Oil rose by more than $2 on Thursday as tensions in Saudi Arabia and Bahrain fueled fears of further supply disruption while investors weighed the impact on energy demand from quake-hit Japan.

Brent crude for May, the front-month contract after April expired on Wednesday, was up $2.13 to $112.73 a barrel at 1120 GMT. Overnight it fell as much as 1 percent to $109.45 but then rebounded Thursday morning to an intraday high of $113.12.

U.S. crude rallied more than $1, reaching an intraday high of $99.86 before slipping back to $99.71 a barrel.

The market is seeing risks from the supply side and the demand side, and has to decide which is weighing more, said Barbara Lambrecht, a commodity analyst at Commerzbank. It is looking for orientation -- I think we can expect more volatility.

Prices had slid about 4 percent since Japan's earthquake and tsunami six days ago, touching a three-week low of $107.35 on Wednesday. But increased tensions in the Middle East have helped prices rebound.

The focus is back on continuing unrest in the Middle East and what will be a lot of disruption in Libya for a long time, said Christopher Bellew, an oil trader at Bache Commodities.

The risk is more to the upside -- there was a lot of long liquidation on that sharp sell off at the beginning of the week so we will work our way a bit higher probably.

In Bahrain at least six opposition leaders have been arrested, a day after a crackdown on protests by the Shi'ite Muslim majority. A United Nations human rights official urged Bahrain to rein in its forces.

State-owned Bahrain Petroleum Co (BAPCO) has partly shutdown production due to staff shortages caused by the protests, trade sources said.

Bahrain lies less than 100 kms from the hub of the Saudi oil industry at Dhahran, including the world's largest oilfields, oil terminal and processing plant.

The demonstrations in Bahrain are a potential threat to Saudi Arabia, said Thorbjorn Bak Jensen, oil market analyst at Global Risk Management.

Saudi Shi'ites marched in the kingdom's oil-producing east on Wednesday, demanding the release of prisoners and voicing support for Shi'ites in nearby Bahrain, an activist and witnesses said.

JAPAN, LIBYA DISRUPTIONS

The market is also focused on the quake-crippled Fukushima nuclear plant in Japan where emergency crews are battling to cool an overheating nuclear plant in efforts to avert a meltdown.

Although the Japanese reconstruction effort will be energy-intensive, manufacturing shutdowns such as that of Toshiba's LCD assembly line may reduce the immediate demand for electricity.

Any lengthy disruptions to regional production networks could spill over into global supply chains and impact economic growth, investors fear.

With the Japanese crisis we are starting to enter an area of systemic risk where assets can see extreme fluctuations without necessarily a fundamental justification, Olivier Jakob, oil analyst at Petromatrix, said in a note.

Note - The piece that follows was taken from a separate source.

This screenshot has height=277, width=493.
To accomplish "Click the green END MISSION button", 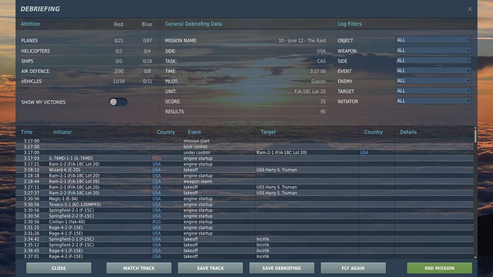I will [x=439, y=268].
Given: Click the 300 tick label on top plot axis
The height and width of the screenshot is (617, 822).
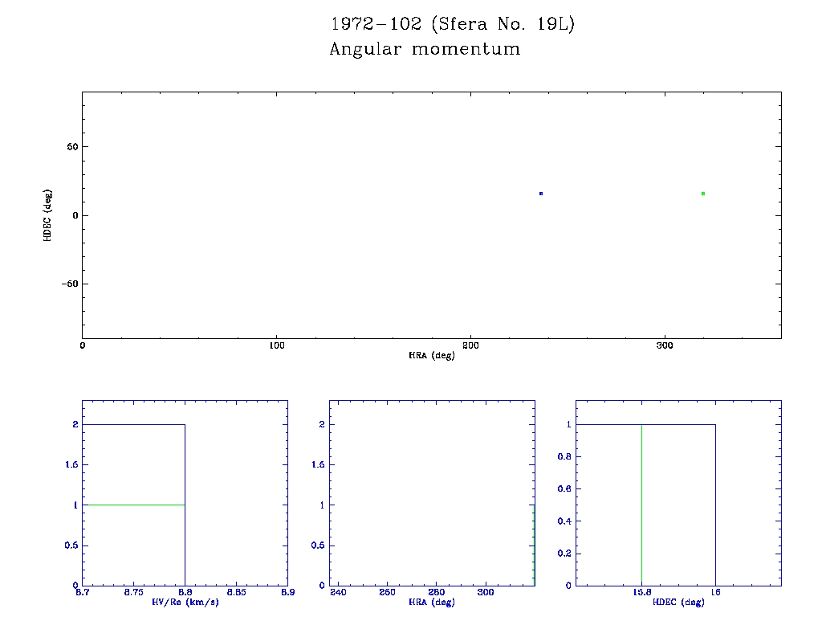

Bak Jensen said risk aversion had prompted the big sell-off earlier in the week, but when Japan regains control of its nuclear reactors, oil prices should pick up again.

Refined products such as fuel oil and gasoil are trading at premiums to Brent and that should put upward pressure on Brent, he said.

In Libya, government soldiers battled rebels on the road to the insurgent stronghold of Benghazi. The United Nations Security Council meets later on Thursday to consider its response to the escalating violence in Libya, with a vote planned on the no-fly zone.

OPEC members including Saudi Arabia have increased output partly to compensate for the loss of as much as two-thirds of Libyan supplies, at the same time eroding spare capacity.

Commerzbank's Lambrecht noted even if the Gaddafi regime quickly regains control of oilfields and exporting facilities, the sites are partly destroyed and market sanctions expected.